- _Action item_:
In the data below, find the line containing "This screenshot has height=552, width=507."; reproduce that line and all subsequent lines exactly, and nothing else.

- _Supplied entries_:
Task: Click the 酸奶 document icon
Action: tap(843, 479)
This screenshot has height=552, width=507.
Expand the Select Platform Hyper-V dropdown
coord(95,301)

- _Solution_:
This screenshot has height=552, width=507.
Expand the Select Platform Hyper-V dropdown
coord(95,301)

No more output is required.